新穎石墨烯電晶體的製作及其元件特性

Abstract

自2004年發現2D材料─石墨烯以來，石墨烯電晶體立即成為熱門的研究之一，由於石墨烯其本身載子遷移率極高，具有比矽更佳的導電性質，可實現極高速的傳輸之夢想，這對於下一代高速、高性能電晶體的研發來說是非常重要的。在這篇論文中，我們將利用低壓化學氣相沉積法 (LPCVD) 於銅箔上成長石墨烯薄膜，並藉由設計不同元件結構來探討石墨烯電晶體之特性。本篇論文分為三個部分，首先將介紹CVD石墨烯薄膜與石墨烯電晶體的製備方式，其次，我們將設計具有平面閘極 (In-plane Gate) 與背電極 (Bottom Gate) 雙閘極的電晶體結構，並探討之，我們發現到可以藉由改變平面閘極的電壓來控制石墨烯通道的費米能階。最後，我們將利用原子力顯微鏡的探針設計出具有單切痕及雙切痕通道的石墨烯電晶體，在此結構的設計下，強迫電流必須流經兩切痕之間，我們發現到隨著雙切痕區域的增加，最小電流所對應的閘極電壓會移至0 V，這些結果說明著不論在元件設計、調變費米能階或元件應用上皆是有趣的結構。
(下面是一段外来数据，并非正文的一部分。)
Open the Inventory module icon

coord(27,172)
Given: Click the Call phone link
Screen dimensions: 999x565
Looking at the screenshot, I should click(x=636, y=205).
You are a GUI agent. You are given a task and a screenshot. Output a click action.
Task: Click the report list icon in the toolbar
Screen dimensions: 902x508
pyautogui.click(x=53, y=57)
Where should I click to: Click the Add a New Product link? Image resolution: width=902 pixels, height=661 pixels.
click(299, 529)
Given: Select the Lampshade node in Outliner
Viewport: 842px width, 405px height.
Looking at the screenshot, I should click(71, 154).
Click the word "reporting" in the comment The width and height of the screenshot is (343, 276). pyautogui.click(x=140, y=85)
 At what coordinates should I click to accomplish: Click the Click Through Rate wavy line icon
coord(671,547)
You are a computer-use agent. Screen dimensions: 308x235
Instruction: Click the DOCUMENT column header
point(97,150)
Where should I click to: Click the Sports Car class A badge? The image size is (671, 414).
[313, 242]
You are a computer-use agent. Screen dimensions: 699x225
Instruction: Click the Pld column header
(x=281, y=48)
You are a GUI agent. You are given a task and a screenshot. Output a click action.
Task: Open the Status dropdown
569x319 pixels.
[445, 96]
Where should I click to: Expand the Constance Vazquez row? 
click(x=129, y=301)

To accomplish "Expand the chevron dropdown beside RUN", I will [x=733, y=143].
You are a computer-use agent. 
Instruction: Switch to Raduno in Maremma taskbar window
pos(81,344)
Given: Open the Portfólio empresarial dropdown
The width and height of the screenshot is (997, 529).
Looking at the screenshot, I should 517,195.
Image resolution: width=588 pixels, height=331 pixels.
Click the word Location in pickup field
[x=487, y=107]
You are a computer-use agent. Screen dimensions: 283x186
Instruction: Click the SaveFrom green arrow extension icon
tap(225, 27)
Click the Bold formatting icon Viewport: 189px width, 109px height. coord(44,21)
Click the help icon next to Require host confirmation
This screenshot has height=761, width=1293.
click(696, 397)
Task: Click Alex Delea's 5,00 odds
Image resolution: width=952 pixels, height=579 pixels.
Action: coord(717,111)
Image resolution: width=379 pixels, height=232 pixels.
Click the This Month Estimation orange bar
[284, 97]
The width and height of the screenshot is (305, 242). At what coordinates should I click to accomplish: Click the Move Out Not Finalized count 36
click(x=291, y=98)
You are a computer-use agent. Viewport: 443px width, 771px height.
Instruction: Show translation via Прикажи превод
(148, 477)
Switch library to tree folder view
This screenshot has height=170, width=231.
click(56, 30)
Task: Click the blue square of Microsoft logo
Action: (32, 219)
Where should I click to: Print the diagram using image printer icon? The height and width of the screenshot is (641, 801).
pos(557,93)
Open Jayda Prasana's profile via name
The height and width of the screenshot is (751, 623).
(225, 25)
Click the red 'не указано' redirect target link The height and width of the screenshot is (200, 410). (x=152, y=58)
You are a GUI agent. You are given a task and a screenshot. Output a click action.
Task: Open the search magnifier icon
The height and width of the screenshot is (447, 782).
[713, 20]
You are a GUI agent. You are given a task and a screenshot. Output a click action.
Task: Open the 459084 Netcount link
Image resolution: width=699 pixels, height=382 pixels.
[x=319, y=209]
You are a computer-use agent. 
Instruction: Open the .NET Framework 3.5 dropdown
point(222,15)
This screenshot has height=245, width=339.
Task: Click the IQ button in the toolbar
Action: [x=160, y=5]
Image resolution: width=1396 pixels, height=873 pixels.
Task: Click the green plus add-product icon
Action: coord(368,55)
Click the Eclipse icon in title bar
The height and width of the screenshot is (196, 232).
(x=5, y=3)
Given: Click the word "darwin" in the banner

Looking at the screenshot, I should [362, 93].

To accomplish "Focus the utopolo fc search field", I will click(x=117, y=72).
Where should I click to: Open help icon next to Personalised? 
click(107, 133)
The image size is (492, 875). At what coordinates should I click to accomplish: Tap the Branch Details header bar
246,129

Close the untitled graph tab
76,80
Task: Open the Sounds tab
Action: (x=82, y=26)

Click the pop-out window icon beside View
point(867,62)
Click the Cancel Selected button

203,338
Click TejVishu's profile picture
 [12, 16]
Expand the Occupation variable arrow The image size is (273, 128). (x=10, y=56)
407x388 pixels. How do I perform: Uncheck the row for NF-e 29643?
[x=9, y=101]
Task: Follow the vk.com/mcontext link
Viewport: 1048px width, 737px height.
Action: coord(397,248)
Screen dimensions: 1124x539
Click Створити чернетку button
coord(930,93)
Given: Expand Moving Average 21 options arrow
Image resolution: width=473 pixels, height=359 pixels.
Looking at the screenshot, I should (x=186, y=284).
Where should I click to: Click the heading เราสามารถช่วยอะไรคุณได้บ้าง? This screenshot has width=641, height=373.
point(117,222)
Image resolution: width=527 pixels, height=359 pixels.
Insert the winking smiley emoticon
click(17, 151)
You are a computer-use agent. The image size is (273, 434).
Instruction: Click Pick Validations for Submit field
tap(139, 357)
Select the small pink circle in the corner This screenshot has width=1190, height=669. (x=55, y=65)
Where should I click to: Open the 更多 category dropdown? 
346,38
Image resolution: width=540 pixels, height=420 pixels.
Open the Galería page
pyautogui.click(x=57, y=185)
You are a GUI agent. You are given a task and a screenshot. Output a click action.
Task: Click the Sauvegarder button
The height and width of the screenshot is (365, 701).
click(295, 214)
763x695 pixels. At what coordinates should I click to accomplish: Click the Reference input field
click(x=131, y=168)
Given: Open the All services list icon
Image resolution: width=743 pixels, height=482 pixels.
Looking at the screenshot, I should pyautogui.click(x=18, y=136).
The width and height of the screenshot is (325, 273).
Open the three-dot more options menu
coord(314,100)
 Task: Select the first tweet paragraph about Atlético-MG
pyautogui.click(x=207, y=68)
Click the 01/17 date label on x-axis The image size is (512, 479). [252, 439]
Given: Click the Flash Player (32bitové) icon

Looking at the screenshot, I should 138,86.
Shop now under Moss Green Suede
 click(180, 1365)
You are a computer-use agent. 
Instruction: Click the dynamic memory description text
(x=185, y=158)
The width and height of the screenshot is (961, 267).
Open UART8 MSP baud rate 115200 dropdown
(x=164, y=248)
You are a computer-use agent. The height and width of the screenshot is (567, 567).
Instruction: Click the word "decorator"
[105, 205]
Since the graphene ,two-dimensional material, was discovered in 2004, graphene transistors rapidly become a hot topic. Because of its high mobility and good conductivity, graphene can match the goals of high-speed operation, which is importance for the development of high-speed, high-performance transistors. In this thesis, we grow graphene on copper foil by using a low-pressure chemical vapor deposition system. By using difference sample structures, we will investigate the characteristic of graphene transistors. Generally, this thesis can be divided into three parts. Firstly, we will introduce the preparation of graphene films and graphene transistors. Next, we design dual-gated (in-plane and bottom gates) graphene filed-effect transistors and investigate it. We find that it is effective to tune Fermi level in graphene channels by changing the voltages of in-plane gates. Finally, we design one-cut and dual-cut graphene filed effect transistors scraped by using atomic force microscope tips. In these devices, the current is forced to squeeze into the path between the two cuts rather than flow directly through the graphene sheet. We have observed that the gate voltages under minimum current conditions shift toward zero bias as the sizes of the dual-cut regions increase. These results have demonstrated an interesting architecture for device fabrication, Fermi level tuning, and device applications.